Yazar: Kâmil Eşfâk Berkî
En "farklı" şiirlerinden biri olan Av Edebiyatı'nda TEHLİKELİ KORO başlıklı bir 'ara şiir' vardır. Bu şiirde YEŞİL KORO, TEHLİKELİ KORO, YEŞİL AYDINLIK KORO, ARAYA GİREN KATMERLİ TEHLİKELİ KORO: KANA ÖVGÜ şiirin bütünü içinde, bir iç-ses, bir iç-karşı ses, günübirlik ve absürd riskine karşı adeta mutlak'ın sesi diyebileceğimiz, yayında da italikle dizilmiş olan bu ara-şiirlerden tehlikeli Koro'da bir mısrada ilginç bir ironi olduğunu düşündüğüm bir noktaya değinmek istiyorum:
Av yaşamaktır balık av olmak için çıkar su yüzüne
Avlamayan av olmaya çıkar
Kuş av olmak için şehrin üstünden uçar
Köprünün direklerine konar martılar
Av dileğiyle oynamak martı bunu yapar
Avcının olduğu yerdedir avın yaşaması
Medeniyet avla başlar
Şimdi de ayı avlamak istememiz boşuna mı
Avlanın avlanın varolduğunuzu bilmek için
İnsan insan olduğuna avla çıkar
Avla bulur tabiatı ve tabiatın ötesini
Burada "şimdi de ayı avlamak istememiz boşuna mı" dizesinde, şiirin başında kuşlar, aslan, tilki geçtiği için bunu da ayı sanmamız doğal bir şeydir. Ancak, Sezai Karakoç şiirinin derinlikli ve girift yanları da bulunan bir 'yapı şiiri' olduğunu unutmamak gerekiyor. Şiir kimi ironik sürprizleri de bizim karşımıza getirir. Burada gökteki ay vurgulanmıştır. Böylece insanlığın sanayi devriminden bu yana içerisine girmiş olduğu tehlikeli sürecin şairde uyandırdığı endişe, tedirginlik Sezai Karakoç'a mahsus bir Şiir Dili içersinde yerini almış, ve
Şimdi de ayı avlamak istememiz boşuna mı gibi ilginç bir söyleyiş doğmuş oluyor. Yoksa arslanın, tilkinin yanına ayıyı da koymamız bizi yanıltmış, bizi şiirin özel diline giremeyişimize neden olur. Modern Şiir, Klâsik Şiir tartışmaları bir yere kadardır. Klâsik çağların mutlak değerlere bağlılık özelliğinden ayrılmak, uzaklaşmak gidişini ortaya koymak isteyen bir 19. ve 20. yüzyıllar gerçeği karşısında, sağduyu ve hikmetin sesi olan şairler gerekirdi. Mutlak değerlerden kopmayı kınayan, insanlık dostu bir şair olarak Sezai Karakoç sadece Türk edebiyatında değil, Ortadoğu şiirinde de, özellikle İslâm medeniyeti imge ve düşüncesini sanatında 'yeniden doğurmak' sancısı ile çok farklı ve üstün bir konumdadır. (1969'da yazılan 'Ay Diyalogu' yazısı bu şiirle bağlantılıdır.)

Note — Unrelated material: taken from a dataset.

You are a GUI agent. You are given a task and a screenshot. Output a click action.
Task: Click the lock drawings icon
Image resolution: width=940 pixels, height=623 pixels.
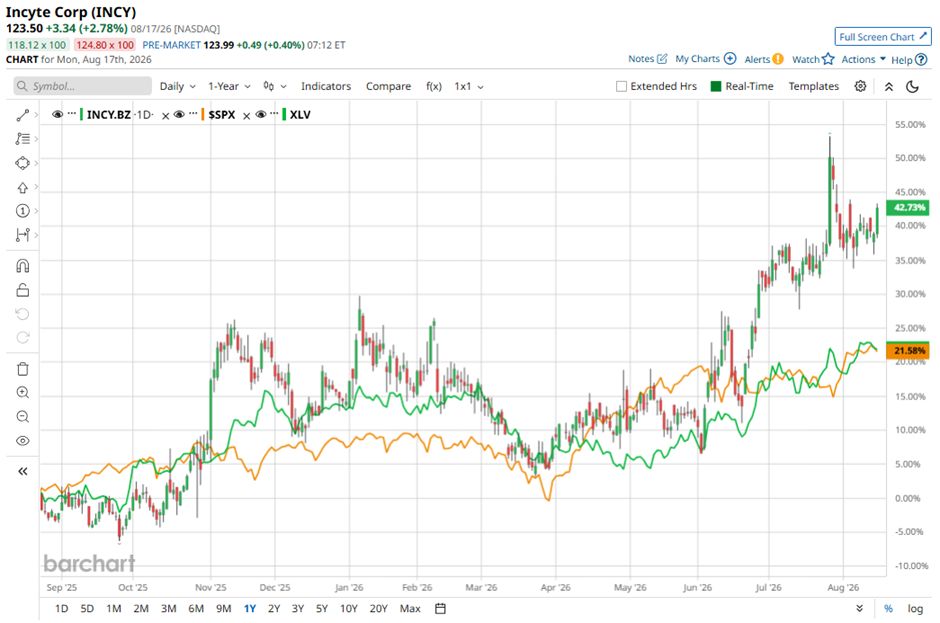tap(23, 290)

Onun özelliklerinden birisi de düşüncesinin, şiirinden filizlenmiş oluşudur. Bu nokta çok önemli. Batı edebiyatında T.S. Eliot ve Ezra Pound, ikisinden daha önce W.B.Yeats'in şiirinde de medeniyet ve tarih perspektifleri belirmiştir. İslâm medeniyetinin çıkardığı İkbal ve Sezai Karakoç gerçeğini de artık benimsemek, gereksiz bir çekingenlikten kaçınmak gerekiyor. Açıktır ki, Sait Ahmet Said [Adonis] de Sezai Karakoç'la aynı yıllarda Arapçada yeni bir şiirin arayışları içinde olmuş bir şairdir. Coğrafyaya kuşbakışı bir bakışta, 1950-1960 arasında Türkiye, Suriye ve Mısır'da klâsik şiirden, serbestle yazılan yeni bir şiire geçilmekte olduğu görülür.
Sezai Karakoç sakin ve kararlı edebiyat ve düşünce hayatında sadece Türkiye için değil çağdaş İslâm toplumu için de bir kaynak, bir kendine güven ve gelişme, ilerleme muhtevası ortaya koymuştur. İslâm Medeniyetinde total bir ses çağımızda.
Hikâye sanatında da yeni bir öykü dünyasının kuruluşu olabilme özelliği gösteren eserler vermiş olduğunu eklemek isterim. Çünkü bugünkü genç öykücülerde, bir kısmında, bir kısırlaşmaya doğru giden aşırı modernist eğilimler gözlenmektedir. Böyle bir açı.
Bu toplumun şiirle yeniden buluşmasında Sezai Karakoç'un şiirleri, bir aile edebiyatı özelliği taşır. İnsana içerden seslenen bir sıcaklık. Her ruhun "beni söylüyor" diyeceği bir Şiir adetâ.